Repeat exactly the lines below that lie between the line with "This screenshot has height=1568, width=784." and the line with "has width=1109, height=1092.", counting both of those lines as part of the answer.

Segment Start: INFORMATION SUPPLIED

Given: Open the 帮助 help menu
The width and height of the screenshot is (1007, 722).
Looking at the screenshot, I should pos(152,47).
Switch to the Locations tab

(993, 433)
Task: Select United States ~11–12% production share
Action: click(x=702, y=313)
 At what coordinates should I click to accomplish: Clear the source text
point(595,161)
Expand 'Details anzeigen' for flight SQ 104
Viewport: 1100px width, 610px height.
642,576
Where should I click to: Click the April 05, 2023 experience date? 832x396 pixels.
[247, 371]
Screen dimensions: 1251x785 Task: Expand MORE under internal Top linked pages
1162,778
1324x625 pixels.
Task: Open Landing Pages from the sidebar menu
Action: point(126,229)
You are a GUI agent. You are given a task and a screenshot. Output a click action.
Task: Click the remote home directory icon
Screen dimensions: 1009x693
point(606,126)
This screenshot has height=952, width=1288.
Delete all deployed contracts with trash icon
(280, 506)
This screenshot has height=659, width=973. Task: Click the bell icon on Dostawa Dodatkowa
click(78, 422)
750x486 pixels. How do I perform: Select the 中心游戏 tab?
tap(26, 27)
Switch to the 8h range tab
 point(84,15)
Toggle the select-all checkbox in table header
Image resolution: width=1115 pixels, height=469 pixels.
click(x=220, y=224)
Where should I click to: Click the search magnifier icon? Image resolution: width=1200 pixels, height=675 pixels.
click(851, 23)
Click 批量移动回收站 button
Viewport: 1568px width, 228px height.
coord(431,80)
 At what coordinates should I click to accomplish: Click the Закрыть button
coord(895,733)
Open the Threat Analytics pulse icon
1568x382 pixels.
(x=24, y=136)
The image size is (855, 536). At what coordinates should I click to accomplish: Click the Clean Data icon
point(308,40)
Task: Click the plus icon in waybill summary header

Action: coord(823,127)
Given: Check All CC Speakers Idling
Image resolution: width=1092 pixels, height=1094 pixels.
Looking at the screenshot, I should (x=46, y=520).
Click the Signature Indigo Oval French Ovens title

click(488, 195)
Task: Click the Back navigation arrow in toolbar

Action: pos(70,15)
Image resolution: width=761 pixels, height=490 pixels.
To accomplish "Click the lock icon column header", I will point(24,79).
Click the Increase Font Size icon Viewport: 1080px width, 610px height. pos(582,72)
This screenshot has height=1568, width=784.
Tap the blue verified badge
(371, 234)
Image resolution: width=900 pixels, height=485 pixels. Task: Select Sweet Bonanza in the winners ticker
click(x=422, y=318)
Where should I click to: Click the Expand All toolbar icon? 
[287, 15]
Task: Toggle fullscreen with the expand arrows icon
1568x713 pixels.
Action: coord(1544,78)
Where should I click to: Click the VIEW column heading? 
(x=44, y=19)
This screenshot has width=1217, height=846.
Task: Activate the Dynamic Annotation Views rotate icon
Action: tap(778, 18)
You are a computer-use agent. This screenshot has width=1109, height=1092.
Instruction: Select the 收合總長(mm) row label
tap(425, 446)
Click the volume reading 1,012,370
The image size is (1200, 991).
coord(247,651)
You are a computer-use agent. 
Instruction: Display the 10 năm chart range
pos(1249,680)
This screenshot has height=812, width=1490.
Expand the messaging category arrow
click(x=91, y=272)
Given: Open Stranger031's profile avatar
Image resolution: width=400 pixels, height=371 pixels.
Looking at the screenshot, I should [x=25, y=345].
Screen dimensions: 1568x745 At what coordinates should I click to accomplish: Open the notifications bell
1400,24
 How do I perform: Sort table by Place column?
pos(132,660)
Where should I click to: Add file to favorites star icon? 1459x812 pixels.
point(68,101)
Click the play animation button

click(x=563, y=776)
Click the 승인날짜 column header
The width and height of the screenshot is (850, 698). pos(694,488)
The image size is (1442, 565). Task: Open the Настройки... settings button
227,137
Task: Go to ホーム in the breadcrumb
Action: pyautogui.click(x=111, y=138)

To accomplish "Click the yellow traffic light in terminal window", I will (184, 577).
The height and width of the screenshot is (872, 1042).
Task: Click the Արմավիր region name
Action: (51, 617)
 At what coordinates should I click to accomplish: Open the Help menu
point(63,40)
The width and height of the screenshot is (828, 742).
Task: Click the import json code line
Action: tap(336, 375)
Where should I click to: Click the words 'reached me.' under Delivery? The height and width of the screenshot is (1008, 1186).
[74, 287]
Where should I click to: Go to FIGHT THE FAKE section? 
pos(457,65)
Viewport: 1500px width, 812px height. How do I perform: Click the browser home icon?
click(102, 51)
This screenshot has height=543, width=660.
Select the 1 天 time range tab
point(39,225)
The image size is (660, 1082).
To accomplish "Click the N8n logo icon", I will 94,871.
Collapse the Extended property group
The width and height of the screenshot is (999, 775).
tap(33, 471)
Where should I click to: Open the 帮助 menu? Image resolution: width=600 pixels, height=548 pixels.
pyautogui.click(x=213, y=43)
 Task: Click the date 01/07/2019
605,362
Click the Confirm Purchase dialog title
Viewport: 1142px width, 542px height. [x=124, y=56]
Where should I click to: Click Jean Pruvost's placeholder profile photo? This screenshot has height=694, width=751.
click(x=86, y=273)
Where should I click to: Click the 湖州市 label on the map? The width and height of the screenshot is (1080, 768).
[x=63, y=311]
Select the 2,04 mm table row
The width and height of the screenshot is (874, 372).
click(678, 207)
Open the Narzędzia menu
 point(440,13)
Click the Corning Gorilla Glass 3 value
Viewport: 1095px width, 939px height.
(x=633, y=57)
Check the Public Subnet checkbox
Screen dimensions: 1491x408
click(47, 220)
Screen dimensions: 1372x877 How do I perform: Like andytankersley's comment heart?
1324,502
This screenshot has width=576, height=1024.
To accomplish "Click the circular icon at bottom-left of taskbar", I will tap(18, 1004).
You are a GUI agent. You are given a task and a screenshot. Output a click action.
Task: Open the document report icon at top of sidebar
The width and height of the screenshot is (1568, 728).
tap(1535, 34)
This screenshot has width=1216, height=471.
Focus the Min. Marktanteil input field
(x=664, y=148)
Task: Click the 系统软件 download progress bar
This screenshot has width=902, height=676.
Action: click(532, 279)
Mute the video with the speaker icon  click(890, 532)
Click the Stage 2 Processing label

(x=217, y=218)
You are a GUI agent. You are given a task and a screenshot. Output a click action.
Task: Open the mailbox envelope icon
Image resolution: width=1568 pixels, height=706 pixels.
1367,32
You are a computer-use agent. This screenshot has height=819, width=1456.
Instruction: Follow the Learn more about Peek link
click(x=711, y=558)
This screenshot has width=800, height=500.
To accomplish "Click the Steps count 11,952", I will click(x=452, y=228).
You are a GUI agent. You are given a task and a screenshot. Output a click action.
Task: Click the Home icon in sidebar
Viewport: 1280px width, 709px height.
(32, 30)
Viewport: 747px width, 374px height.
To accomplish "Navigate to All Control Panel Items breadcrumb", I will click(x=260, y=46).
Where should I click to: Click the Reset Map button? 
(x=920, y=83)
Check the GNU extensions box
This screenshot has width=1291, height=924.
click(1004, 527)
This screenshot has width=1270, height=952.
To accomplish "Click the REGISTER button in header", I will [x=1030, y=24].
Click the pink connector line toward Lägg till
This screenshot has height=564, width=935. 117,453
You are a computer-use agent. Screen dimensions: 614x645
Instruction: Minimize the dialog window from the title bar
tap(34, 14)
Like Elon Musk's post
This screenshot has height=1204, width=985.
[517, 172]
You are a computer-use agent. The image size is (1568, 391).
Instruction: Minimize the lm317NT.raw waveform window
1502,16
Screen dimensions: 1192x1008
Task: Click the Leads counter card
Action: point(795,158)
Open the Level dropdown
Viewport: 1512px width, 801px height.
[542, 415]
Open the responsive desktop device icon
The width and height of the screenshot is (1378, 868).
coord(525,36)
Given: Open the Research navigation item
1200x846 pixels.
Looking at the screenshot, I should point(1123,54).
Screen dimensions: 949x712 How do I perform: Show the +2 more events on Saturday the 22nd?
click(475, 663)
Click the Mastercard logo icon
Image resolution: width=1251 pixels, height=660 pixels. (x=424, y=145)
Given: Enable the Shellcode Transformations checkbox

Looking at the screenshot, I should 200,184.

Segment End: INFORMATION SUPPLIED

* RESPONSE BOX *
This screenshot has height=1568, width=784.
Tap the blue verified badge
(371, 234)
Image resolution: width=900 pixels, height=485 pixels. Task: Select Sweet Bonanza in the winners ticker
click(x=422, y=318)
Where should I click to: Click the Expand All toolbar icon? 
[287, 15]
Task: Toggle fullscreen with the expand arrows icon
1568x713 pixels.
Action: coord(1544,78)
Where should I click to: Click the VIEW column heading? 
(x=44, y=19)
This screenshot has width=1217, height=846.
Task: Activate the Dynamic Annotation Views rotate icon
Action: tap(778, 18)
You are a computer-use agent. This screenshot has width=1109, height=1092.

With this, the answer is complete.